### Teks Bacaan
****

TRIBUNNEWS.COM, JAKARTA - Setelah sempat tertunda sejak Oktober 2019, sidang pembacaan nota keberatan terhadap surat dakwaan alias eksepsi atas nama terdakwa Kivlan Zen, akhirnya digelar.
Tokoh militer Indonesia berpangkat Mayor Jenderal itu membacakan sendiri eksepsi di ruang sidang Pengadilan Negeri (PN) Jakarta Pusat, Selasa (14/1/2020) siang.
Berdasarkan pemantauan, Kivlan Zen berada di kursi terdakwa sambil membacakan eksepsi.
Dia berada dalam kondisi sehat sehingga mampu melanjutkan persidangan.
Eksepsi Kivlan Zen terdiri dari 22 halaman.
Eksepsi itu merupakan keberatan terhadap surat dakwaan No. REG. PERK: PDM-622/JKT.PST/08/2019 Tanggal 22 Agustus 2019, yang dibacakan pada 10 September 2019.
"Dan dengan kemampuan nalar di usia 73 tahun dalam keadaan sakit, maka saya juga menyatakan keberatan terhadap isi dakwaan a quo."
"Dengan menyatakan penuntut umum dalam menguraikannya tidak cermat, tidak jelas, dan tidak lengkap dalam penataan konstruksi yuridis atas fakta-fakta perbuatan," tuturnya.
Kivlan Zen juga menyoroti upaya penyidikan yang dilakukan aparat Polda Metro Jaya.
Dia menilai telah terjadi kriminalisasi terhadap dirinya.
"Penyidikan yang telah dilakukan oleh Ditreskrimum Polda Metro Jaya sekitar 84 hari."
"Dengan mengekang kebebasan hak asasi di balik jeruji tahanan Pomdam Jayakarta, menjadikan saya harus berpendapat seluruh kejadian adalah kriminalisasi," paparnya.
Purnawirawan TNI Angkatan Darat itu membantah telah melakukan tiga perbuatan yang didakwakan terhadap dirinya.
Perbuatan pertama, dalang atau terlibat sebagai pelaku makar 21-22 Mei 2019.
Kedua, menetapkan target pembunuhan empat pejabat negara, yaitu Wiranto, Luhut Binsar Panjaitan, Budi Gunawan, dan Gories Mere, serta Direktur Direktur Eksekutif Charta Politika Yunaryo Wijaya.
Ketiga, memiliki pendana untuk makar 21-22 Mei 2019.
"Sebagai putra Minang kelahiran Langsa, Aceh dan besar di Medan, sekarang ini telah memaknai istilah masyarakat, yaitu kejamnya ibu tiri ternyata lebih kejam Ibu kota."

****

### Latihan Soal
#1 Tuliskan kembali bagian berita tentang eksepsi Kivlan Zen di atas yang diawali kata-kata berisi "Kedua, menetapkan target" dan diakhiri "untuk makar 21-22 Mei 2019.".
#2 Menurut berita tentang eksepsi Kivlan Zen di atas, berapa halaman eksepsi yang dibacakan Kivlan Zen?
#3 Berdasarkan berita tentang eksepsi Kivlan Zen di atas, jelaskan mengapa Kivlan Zen berpendapat bahwa seluruh kejadian yang menimpanya adalah kriminalisasi.

### Isi Dataset

****

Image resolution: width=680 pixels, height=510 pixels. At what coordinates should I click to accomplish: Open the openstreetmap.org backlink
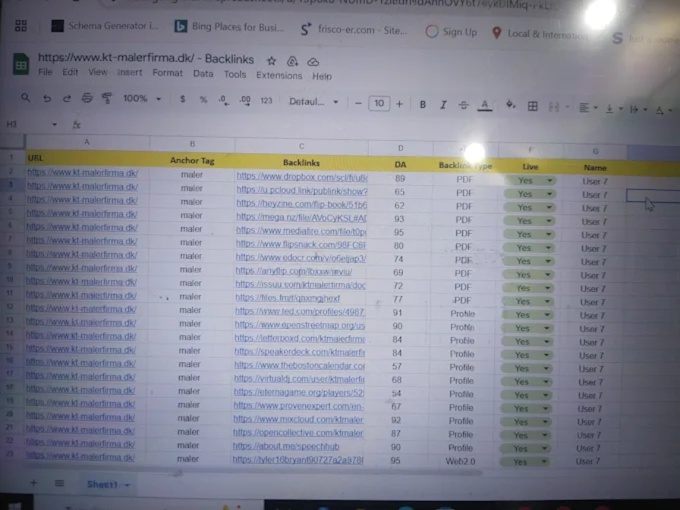(x=301, y=325)
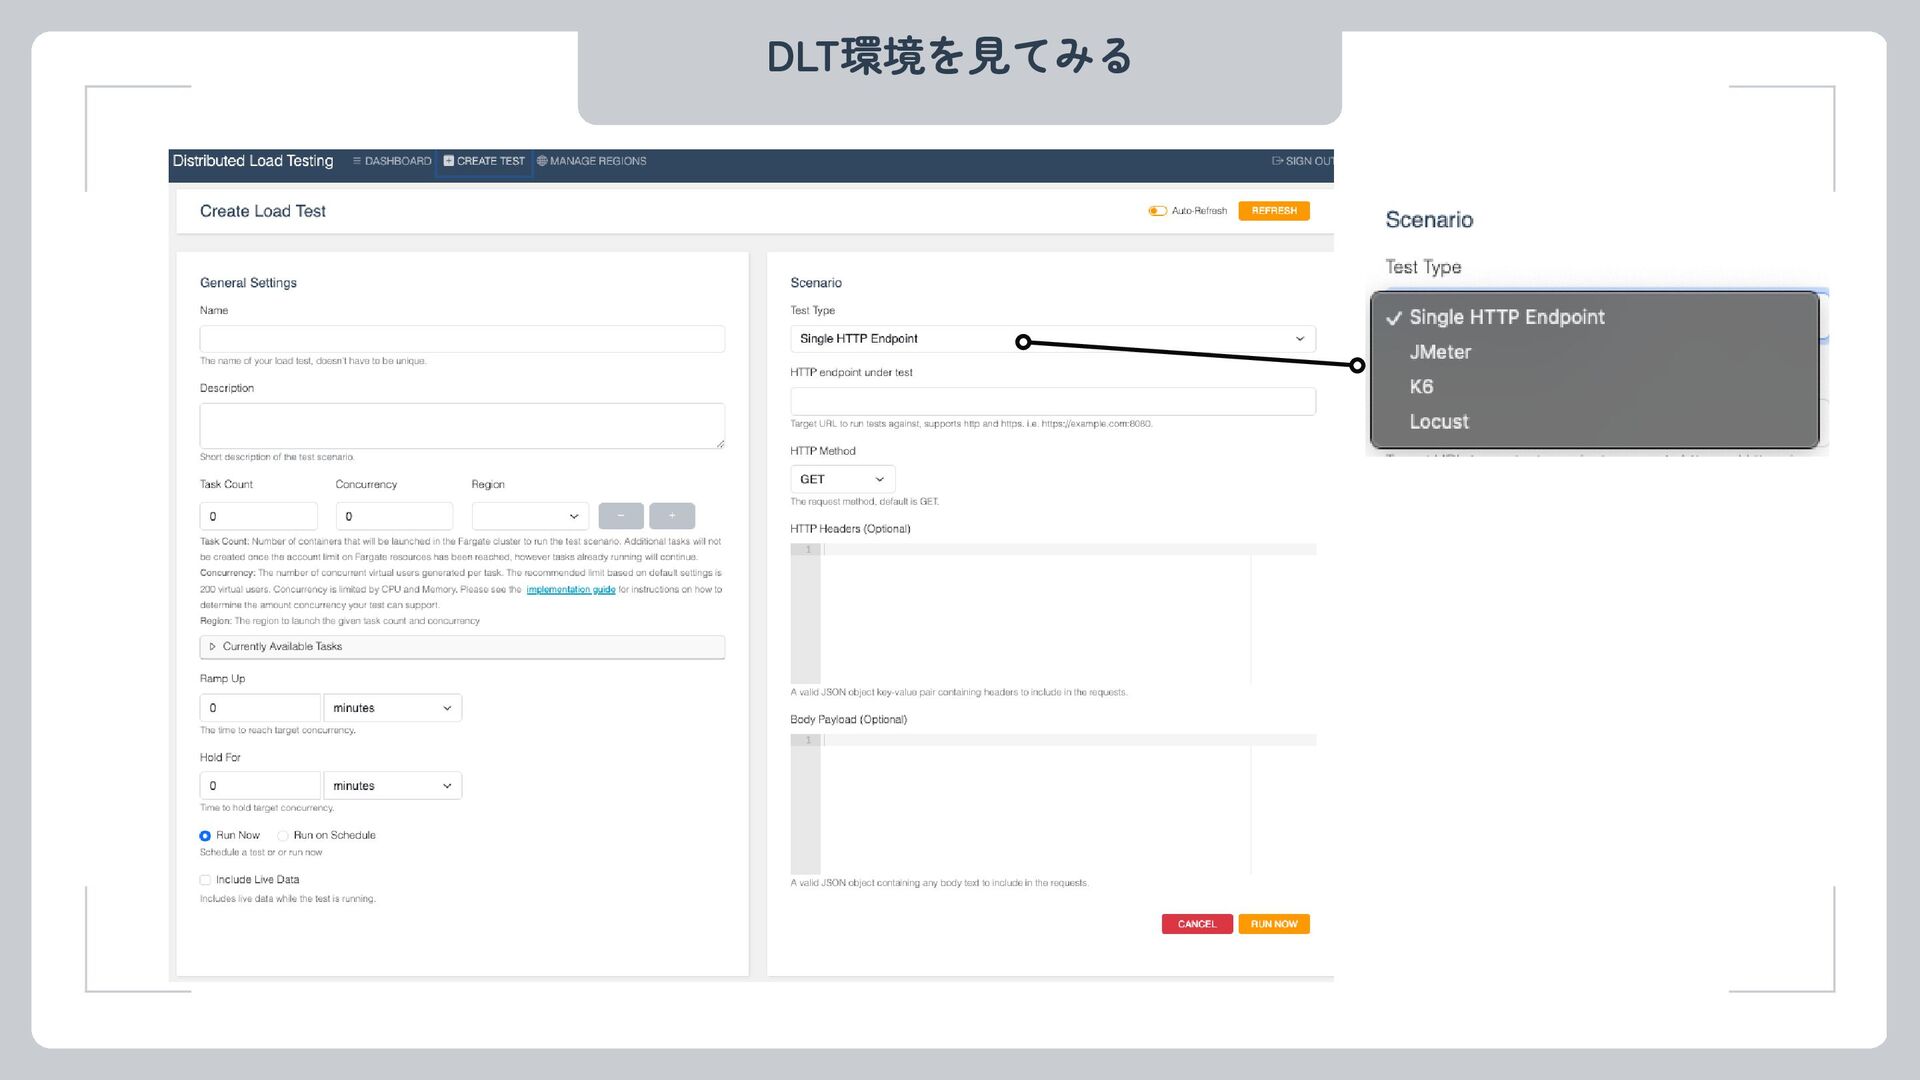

****

### Jawaban per Soal
#1
Kedua, menetapkan target pembunuhan empat pejabat negara, yaitu Wiranto, Luhut Binsar Panjaitan, Budi Gunawan, dan Gories Mere, serta Direktur Direktur Eksekutif Charta Politika Yunaryo Wijaya.
Ketiga, memiliki pendana untuk makar 21-22 Mei 2019.

#2 Eksepsi itu terdiri dari 22 halaman.

#3 Penyidikan oleh Ditreskrimum Polda Metro Jaya berlangsung sekitar 84 hari. Selama itu kebebasan hak asasinya dikekang di balik jeruji tahanan Pomdam Jayakarta, sehingga ia berpendapat seluruh kejadian adalah kriminalisasi.